The state of California has gone so far as to call the census question unconstitutional, the Washington Post reported. They’re not alone in the accusation, at least 11 other states have indicated plans to take legal action, according to the New York Times.
“The Constitution requires us to count every person living in the United States, not every citizen,” Massachusetts Secretary of State William Galvin told the Associated Press, adding that he expects Massachusetts will join a lawsuit against the measure as well.
The Justice Department has defended the citizenship question — which has not been asked on census surveys for the past 70 years — by arguing that it will help the government enforce the Voting Rights Act, which prohibits racial discrimination among voters.
Commerce Secretary Wilbur Ross said in a memo that the census data “will be more accurate with the question than without it, which is of greater importance than any adverse effect that may result from people violating their legal duty to respond [to the census.]”
But experts have countered that the American Community Survey, an annual survey sent to a sample of the population, is enough to ensure the Voting Rights Act is enforced, the Atlantic reported. And many rights activists, lawmakers, and experts see the addition of the question as an anti-immigrant move.
The citizenship question on the census could discourage both legal and illegal immigrants from completing the census, meaning they will go uncounted. This could cause state populations to seem lower than they actually are, resulting in the allocation of fewer representatives and a less accurately representative democracy.
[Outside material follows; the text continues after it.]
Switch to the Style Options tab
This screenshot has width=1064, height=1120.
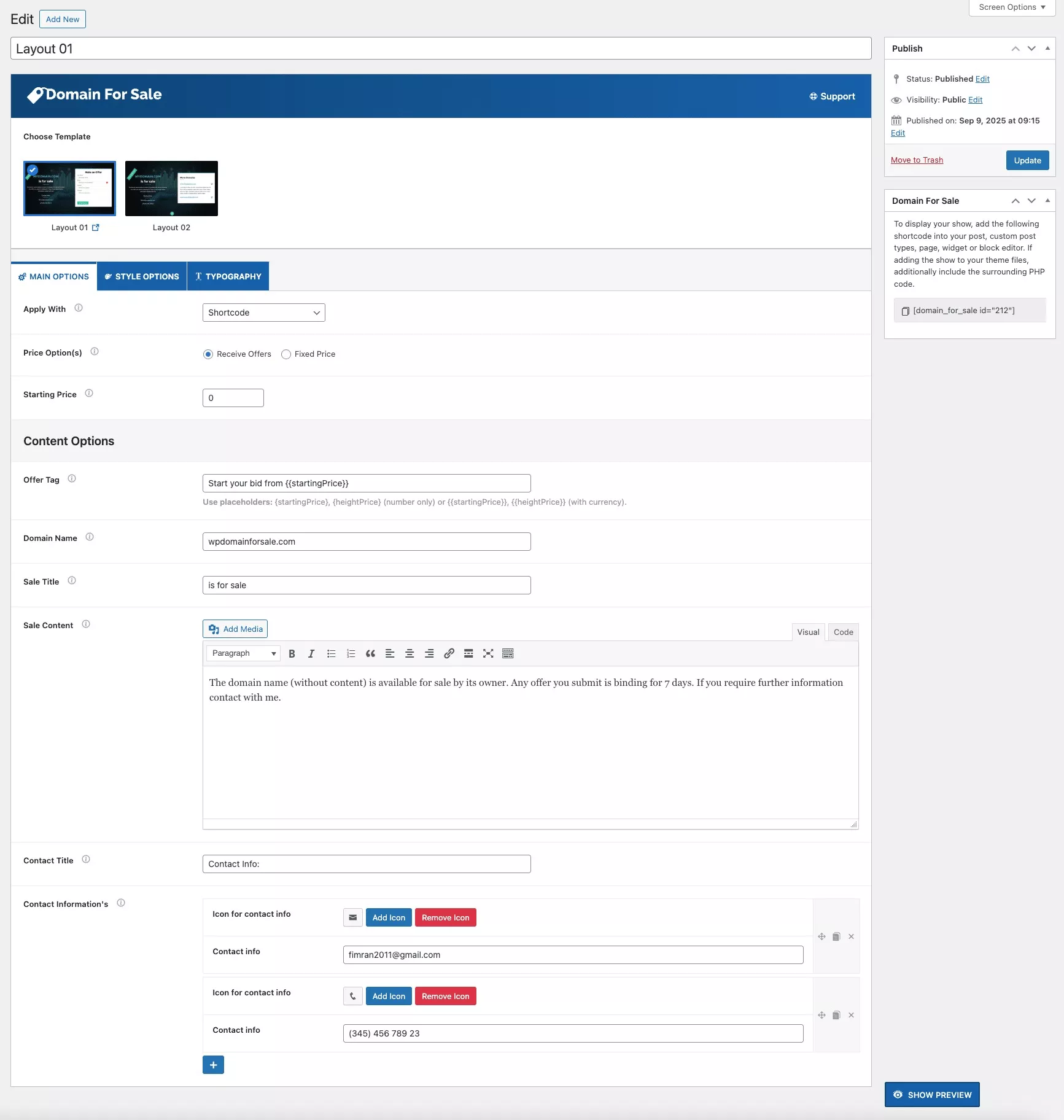pyautogui.click(x=142, y=276)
"The citizenship question is the latest attempt by President Trump to stoke the fires of anti-immigrant hostility," California’s Secretary of State Alex Padilla said in a statement. "The US Commerce Department has ignored its own protocols and years of preparation in a concerted effort to suppress a fair and accurate census count from our diverse communities.”
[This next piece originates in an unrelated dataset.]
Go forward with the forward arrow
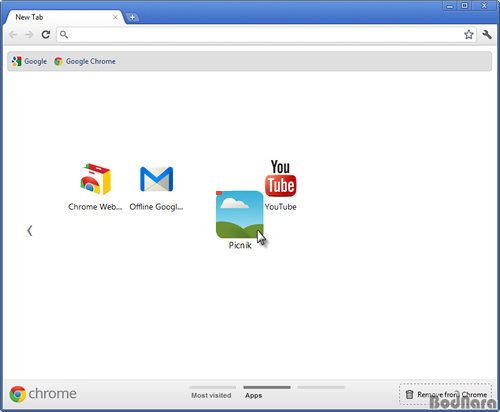This screenshot has width=500, height=412. (x=29, y=34)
Critics are also concerned that question will disproportionately impact Democratic states, according to CNN, which typically have more non-citizen residents than majority-Republican states.
It’s possible that the addition of the citizenship question could cause states with high concentrations of immigrants to lose seats in Congress, dampening the voices of immigrants — who, despite not being citizens of the US, are still entitled to human rights — and the citizens of primarily Democratic states.
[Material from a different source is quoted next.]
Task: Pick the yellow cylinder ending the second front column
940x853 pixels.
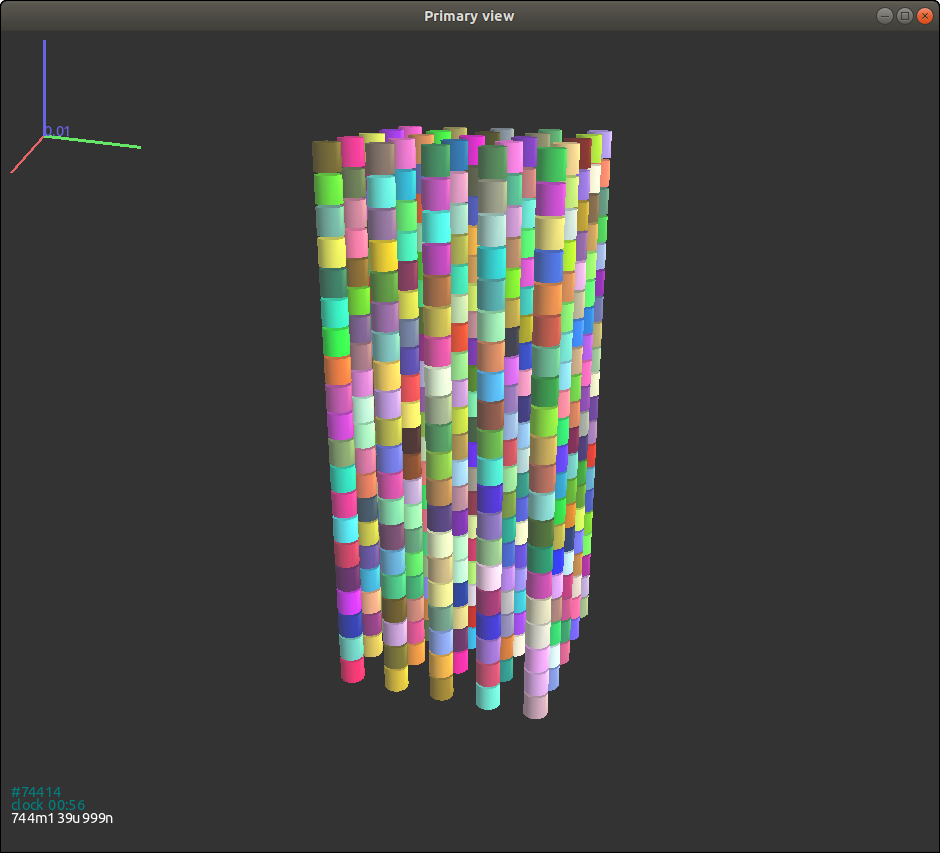Action: (397, 679)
Whether or not the question will make it into the census survey in two years is still unknown, but when it comes to government planning and gathering data, accuracy is key.
“The census numbers provide the backbone for planning how our communities can grow and thrive in the coming decade,” California Attorney General Xavier Becerra said in a statement. “What the Trump Administration is requesting is not just alarming, it is an unconstitutional attempt to discourage an accurate census count."